Sunday, December 6, 2009

A not-so-random act

I needed the story I heard at church this morning, needed it to remind me of the goodness that's all around us if we look hard enough.

Just days after a brutal killing at the campus where I teach, I heard that the good people of the church I go to had dug deep into their pockets to help someone who, literally, arrived on the doorstep of the church rectory about a month ago.

A priest from Malawi, who had visited our church as part of the diocese's annual missionary appeal, showed up unannounced at the rectory to raise more money for his desperately poor parish. He e-mailed the pastor to let him know he'd be coming, then borrowed $1,600 for air fare to New York.

Well, the e-mail never arrived -- but the priest did. The diocese, meanwhile, said "no way" to a second financial appeal for the priest's parish.

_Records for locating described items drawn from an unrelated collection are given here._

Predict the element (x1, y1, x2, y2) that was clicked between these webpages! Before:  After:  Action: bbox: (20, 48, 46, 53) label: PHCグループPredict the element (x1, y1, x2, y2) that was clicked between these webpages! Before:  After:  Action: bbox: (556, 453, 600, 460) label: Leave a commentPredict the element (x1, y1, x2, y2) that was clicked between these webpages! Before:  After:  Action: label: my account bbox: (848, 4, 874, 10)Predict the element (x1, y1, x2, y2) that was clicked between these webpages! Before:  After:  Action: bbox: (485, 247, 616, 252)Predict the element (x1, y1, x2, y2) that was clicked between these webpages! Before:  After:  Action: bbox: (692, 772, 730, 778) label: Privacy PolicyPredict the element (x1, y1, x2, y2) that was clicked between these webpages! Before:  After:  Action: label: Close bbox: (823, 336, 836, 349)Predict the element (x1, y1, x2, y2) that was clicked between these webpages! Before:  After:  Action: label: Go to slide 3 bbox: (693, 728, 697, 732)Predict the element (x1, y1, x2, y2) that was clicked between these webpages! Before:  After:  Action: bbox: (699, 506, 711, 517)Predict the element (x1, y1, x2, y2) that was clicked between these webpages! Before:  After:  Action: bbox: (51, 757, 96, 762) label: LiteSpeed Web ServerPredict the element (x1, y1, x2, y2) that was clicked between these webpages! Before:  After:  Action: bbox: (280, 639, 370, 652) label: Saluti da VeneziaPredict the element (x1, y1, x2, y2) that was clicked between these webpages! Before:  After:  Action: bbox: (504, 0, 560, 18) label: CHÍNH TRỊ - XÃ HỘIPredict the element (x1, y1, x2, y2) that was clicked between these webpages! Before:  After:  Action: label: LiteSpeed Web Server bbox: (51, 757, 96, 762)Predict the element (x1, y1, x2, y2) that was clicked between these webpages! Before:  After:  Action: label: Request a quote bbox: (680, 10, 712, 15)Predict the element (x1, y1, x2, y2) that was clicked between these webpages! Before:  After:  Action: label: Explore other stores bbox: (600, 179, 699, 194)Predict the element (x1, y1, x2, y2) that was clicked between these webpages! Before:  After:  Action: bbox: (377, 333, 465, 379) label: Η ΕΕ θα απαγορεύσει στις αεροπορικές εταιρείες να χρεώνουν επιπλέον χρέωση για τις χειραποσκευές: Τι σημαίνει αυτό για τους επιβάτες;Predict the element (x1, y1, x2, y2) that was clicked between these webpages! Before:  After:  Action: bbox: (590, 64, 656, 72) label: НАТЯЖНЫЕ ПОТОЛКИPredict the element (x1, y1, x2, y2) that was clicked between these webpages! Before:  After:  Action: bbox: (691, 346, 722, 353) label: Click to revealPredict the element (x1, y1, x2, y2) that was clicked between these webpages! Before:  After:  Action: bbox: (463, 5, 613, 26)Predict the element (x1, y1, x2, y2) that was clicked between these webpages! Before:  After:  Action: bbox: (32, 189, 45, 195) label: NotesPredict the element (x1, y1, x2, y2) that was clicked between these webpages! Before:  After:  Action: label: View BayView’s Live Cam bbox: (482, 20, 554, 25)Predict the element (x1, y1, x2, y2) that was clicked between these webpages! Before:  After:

That didn't stop the pastor of my church from asking his parish family if they'd be willing to help this young priest who must rely on public transportation to make his away around his massive parish, where the monthly donations are barely enough to keep body and soul together.

This morning, as I sat in church and wondered what the coming week at the university would be like in the wake of the murder that occurred there a few days ago, the pastor announced that his parishioners had donated $7,000 for the priest from Africa. In the depths of a recession, that's a remarkable sum.

Even in good times, that's a remarkable sum.

I'm grateful for people's willingness to help a stranger from a strange land, grateful for this much-needed reminder that goodness is more powerful than whatever it is that turns a heart so dark it resorts to violence.